2012-04-26 CPlusPlus11

Moving on

Time to investigate the new move semantics, or at least what I have understood about it! So what is it? It is a way to specify how object state can be moved instead of copied.

Why is that interesting? Well if copying really isn't necessary, since the object just being copied is never going to be used again ever, then we could just move the state instead of making a copy. No more unnecessary copies. Now this is the normal life for temporaries, so called rvalues. They are created, used and sometimes their values are copied to a resulting variable, a lvalue. During this process a move could be deployed instead of a copy so that the lvalue got its state from a rvalue.

More good news is that the compiler knows when this situation occurs. So your code could benefit from this even without a single change. It is something like the return value optimization but there the compiler can even avoid the move altogether and place the result in the right spot from the beginning. As we will see there seems to be some things that complicates this picture a bit.
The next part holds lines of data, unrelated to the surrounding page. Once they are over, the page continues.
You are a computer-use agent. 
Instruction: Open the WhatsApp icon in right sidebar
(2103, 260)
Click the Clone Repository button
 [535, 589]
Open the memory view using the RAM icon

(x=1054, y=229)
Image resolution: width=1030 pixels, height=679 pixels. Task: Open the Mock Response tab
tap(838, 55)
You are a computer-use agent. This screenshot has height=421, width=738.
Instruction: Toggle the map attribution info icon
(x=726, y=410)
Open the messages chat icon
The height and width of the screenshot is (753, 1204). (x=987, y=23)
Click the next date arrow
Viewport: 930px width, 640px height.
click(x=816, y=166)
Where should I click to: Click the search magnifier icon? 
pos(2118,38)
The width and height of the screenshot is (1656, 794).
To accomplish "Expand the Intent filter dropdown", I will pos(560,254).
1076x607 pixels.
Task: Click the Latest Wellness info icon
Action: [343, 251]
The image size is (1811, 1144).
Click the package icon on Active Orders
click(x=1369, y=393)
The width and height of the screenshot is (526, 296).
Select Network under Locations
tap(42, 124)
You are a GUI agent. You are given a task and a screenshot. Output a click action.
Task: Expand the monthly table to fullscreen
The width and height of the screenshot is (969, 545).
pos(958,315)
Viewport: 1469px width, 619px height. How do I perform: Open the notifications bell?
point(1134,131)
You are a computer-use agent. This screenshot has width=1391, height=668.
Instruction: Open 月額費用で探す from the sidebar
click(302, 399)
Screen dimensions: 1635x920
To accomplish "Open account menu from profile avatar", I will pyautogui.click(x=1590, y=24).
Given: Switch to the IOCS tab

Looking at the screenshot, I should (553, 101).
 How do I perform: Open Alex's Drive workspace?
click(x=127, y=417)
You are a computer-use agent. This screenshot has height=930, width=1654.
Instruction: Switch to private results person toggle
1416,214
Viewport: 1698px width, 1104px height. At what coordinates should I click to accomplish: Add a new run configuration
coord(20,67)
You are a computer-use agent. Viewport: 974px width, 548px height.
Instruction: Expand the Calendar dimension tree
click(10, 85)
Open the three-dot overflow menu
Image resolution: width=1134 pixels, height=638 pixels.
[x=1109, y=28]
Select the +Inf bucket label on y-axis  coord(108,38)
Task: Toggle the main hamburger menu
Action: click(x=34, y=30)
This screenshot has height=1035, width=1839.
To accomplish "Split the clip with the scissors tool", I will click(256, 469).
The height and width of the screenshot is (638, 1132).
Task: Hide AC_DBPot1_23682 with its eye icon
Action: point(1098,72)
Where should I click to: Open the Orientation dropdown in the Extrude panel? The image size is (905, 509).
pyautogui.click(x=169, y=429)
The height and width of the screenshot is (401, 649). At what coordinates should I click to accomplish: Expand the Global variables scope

How does this work then? In order to specify how the move is to be performed we need to create one new type of constructor, the move ctor. This is like the copy-ctor except that it takes a rvalue reference identified by T&&. Note the notation with the double ampersands. A move ctor for class Class would thus be declared like this:

Class(Class&& c)

This ctor defines how the state is moved from the Class object c instance to this object instance. The body of the ctor will of course depend on the implementation of Class. If it has some members that can efficiently be moved then we are in business.

So with this ctor defined everytime a move can be performed this ctor is called. If we had not defined this ctor then the Copy-ctor would be used instead. So there is a fallback solution - how it worked with old versions of the compiler.

The assignment operator can also be defined in a similar way.